- The paper introduces VLMEvalKit, a unified toolkit that automates data preparation, distributed inference, and metric calculation for evaluating LMMs.
- The toolkit supports over 70 models and 20 benchmarks, revealing that commercial APIs often outperform open-source models in complex, knowledge-intensive tasks.
- VLMEvalKit provides a modular, reproducible framework that simplifies integrating new benchmarks and modalities, advancing multi-modal AI research.
The paper "VLMEvalKit: An Open-Source Toolkit for Evaluating Large Multi-Modality Models" introduces VLMEvalKit, a comprehensive and user-friendly toolkit for assessing the performance of Large Multi-Modality Models (LMMs). The toolkit is based on PyTorch and is freely available on GitHub under the Apache 2.0 License. The authors, affiliated with various renowned institutions including the Shanghai AI Laboratory and CUHK, aim to aid researchers and developers in evaluating and publishing reproducible results for LMMs.
Objectives and Contributions
The primary objective of VLMEvalKit is to streamline the evaluation process for LMMs across a broad range of benchmarks and tasks. The toolkit currently supports over 70 different models—comprising both proprietary APIs and open-source models—and more than 20 multi-modal benchmarks. This extensive support is facilitated through a straightforward interface that simplifies the addition of new models and benchmarks.
Key contributions of VLMEvalKit include:
- Providing a unified interface for model integration.
- Automating tasks such as data preparation, distributed inference, prediction post-processing, and metric calculation.
- Maintaining a comprehensive leaderboard, OpenVLM Leaderboard, to track progress in the field.
VLMEvalKit's design is modular, consisting of several key components:
- Benchmarks: Evaluation samples categorized by task and scenario are prepared in
.tsv
files, supporting straightforward prompt construction and interleaved multi-modal messages.
- LMMs: A unified
.generate()
interface is implemented for all LMMs, accommodating both single and multi-modal inputs.
- Multi-modal Inference: Inference processes are parallelized to use multiple GPUs or multiprocessing for APIs, enhancing efficiency and robustness.
- Multi-modal Evaluation: Various benchmarks are supported, including multi-choice questions (MCQ), yes-or-no questions (Y/N), and open-ended formats.
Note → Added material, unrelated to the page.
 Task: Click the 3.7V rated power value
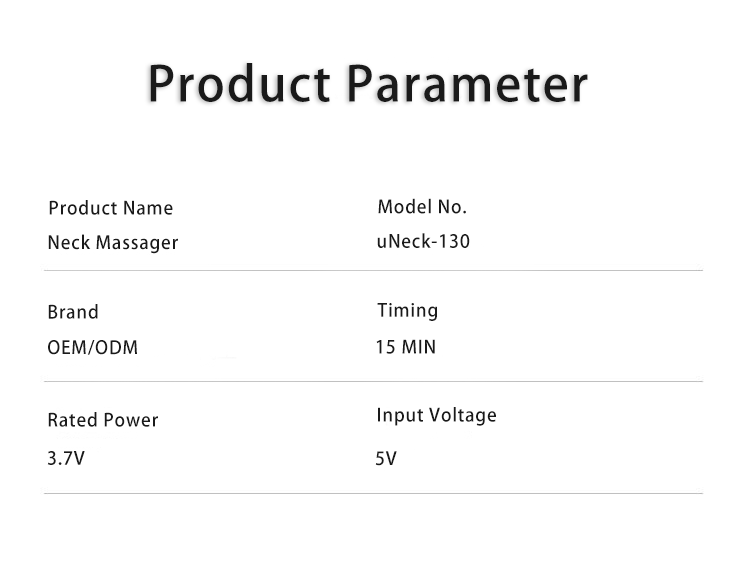(x=66, y=458)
VLMEvalKit employs both exact matching and LLM-augmented answer extraction to enhance evaluation accuracy and reduce variability.
Evaluation Results
The toolkit's utility is demonstrated through comprehensive benchmarking of LMMs, the results of which are published on the OpenVLM Leaderboard. Evaluation is based on a suite of eight key benchmarks, covering diverse domains such as all-round capability, data contamination, multi-modal examination, and subjective evaluation. Notable findings include:
- Performance of Commercial APIs: Proprietary models exhibit a significant performance advantage, with top-performing APIs like GPT-4o achieving notably higher average scores compared to open-source counterparts. API models perform especially well in benchmarks requiring extensive knowledge and subjective evaluation.
- Performance of Open-source LMMs: While open-source models generally lag behind APIs, top models still demonstrate robust capabilities. InternVL-Chat-V1.5 and LLaVA-NeXT-Yi-34B stand out, excelling in comprehensive and knowledge-intensive benchmarks.
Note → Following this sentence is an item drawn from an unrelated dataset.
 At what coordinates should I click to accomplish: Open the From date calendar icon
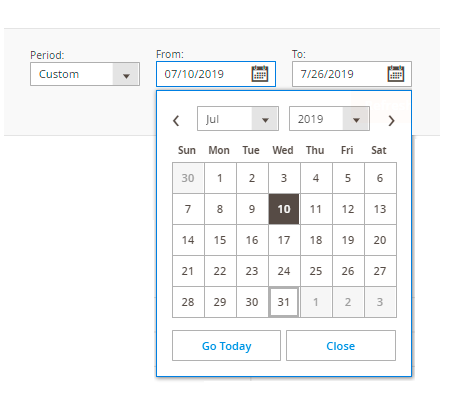[x=260, y=74]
Implications and Future Work
VLMEvalKit offers both practical and theoretical benefits. Practically, it reduces the barrier to comprehensive LMM evaluation, aiding small research teams in conducting robust assessments. Theoretically, it provides a standardized framework that ensures reproducibility and comparability in LMM research. The toolkit's design is modular and extensible, ensuring its relevance as new modalities, such as audio and video, are integrated.
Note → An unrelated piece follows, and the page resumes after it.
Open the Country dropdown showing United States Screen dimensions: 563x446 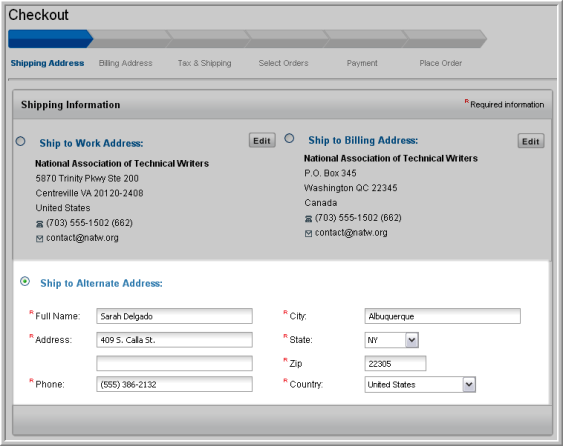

Future developments of VLMEvalKit will focus on expanding support for additional modalities, with particular emphasis on video understanding. The authors are committed to continuously updating the toolkit, integrating new models and benchmarks, and refining evaluation methodologies to keep pace with advances in multi-modal learning.
Conclusion
The release of VLMEvalKit marks a significant step forward in the evaluation of Large Multi-Modality Models. By offering an open-source, comprehensive framework, the toolkit stands to substantially enhance research capabilities in the field. As multi-modal learning continues to evolve, VLMEvalKit is well-positioned to serve as a pivotal resource for researchers and developers aiming to push the boundaries of AI.